Collected data entries:
○ ○ ○ ○
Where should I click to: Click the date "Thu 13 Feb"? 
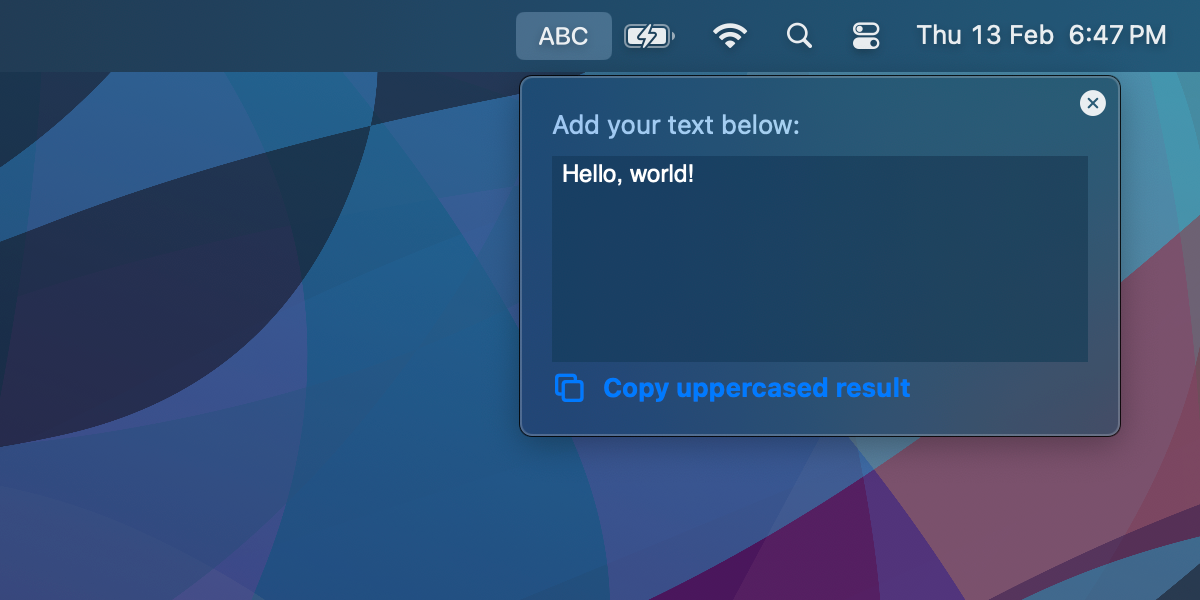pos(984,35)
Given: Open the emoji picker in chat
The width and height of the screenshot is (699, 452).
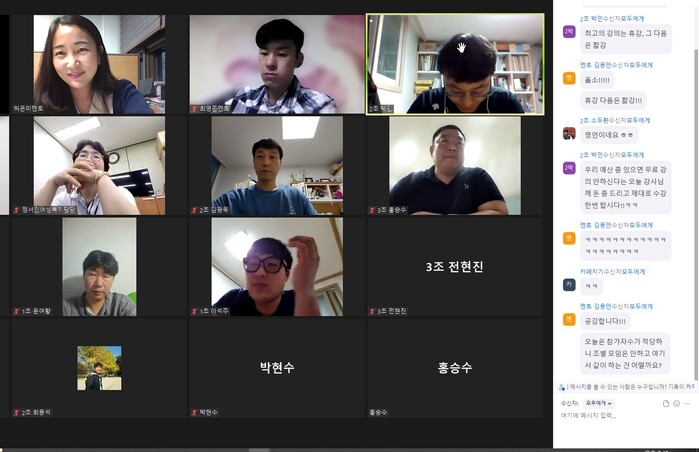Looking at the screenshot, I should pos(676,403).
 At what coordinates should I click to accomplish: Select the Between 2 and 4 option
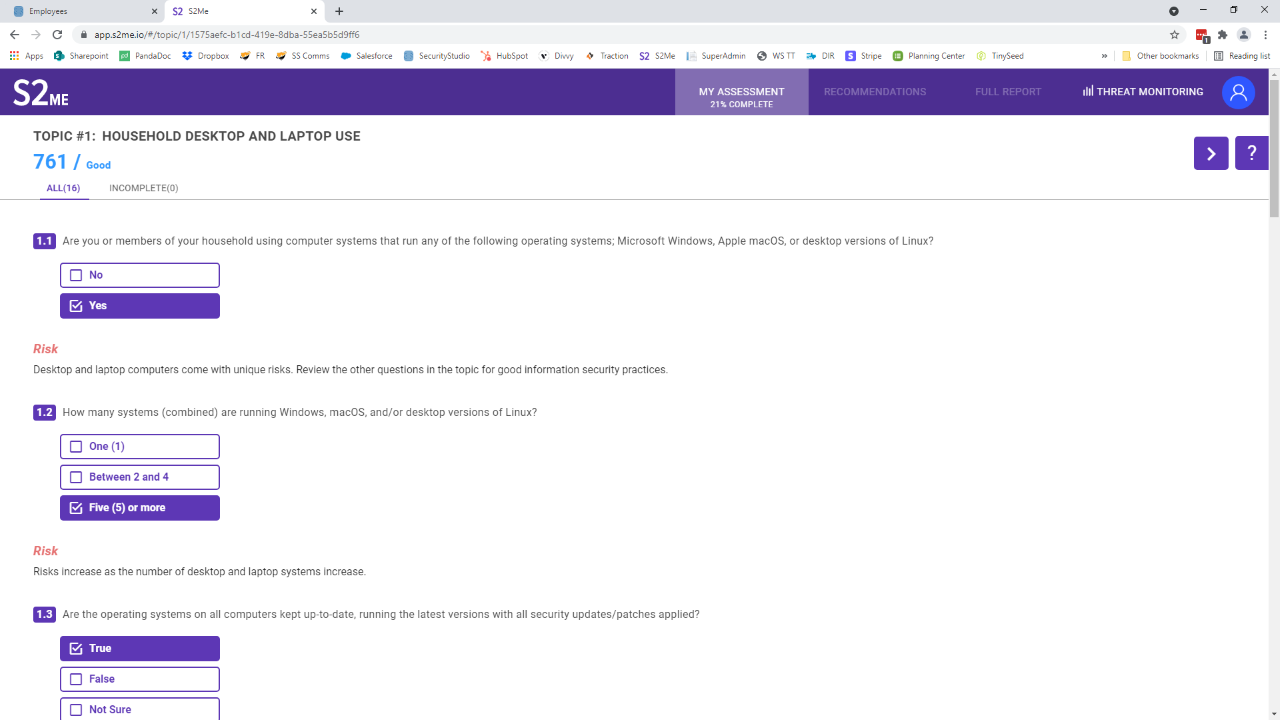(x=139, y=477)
○ ○ ○ ○
> _YOUR TASK_: With images excluded, write the records above out again exactly.

> _ANSWER TO THIS EXERCISE_:
Where should I click to: Click the date "Thu 13 Feb"? 
pos(984,35)
Given: Open the emoji picker in chat
The width and height of the screenshot is (699, 452).
Looking at the screenshot, I should pos(676,403).
 At what coordinates should I click to accomplish: Select the Between 2 and 4 option
(x=139, y=477)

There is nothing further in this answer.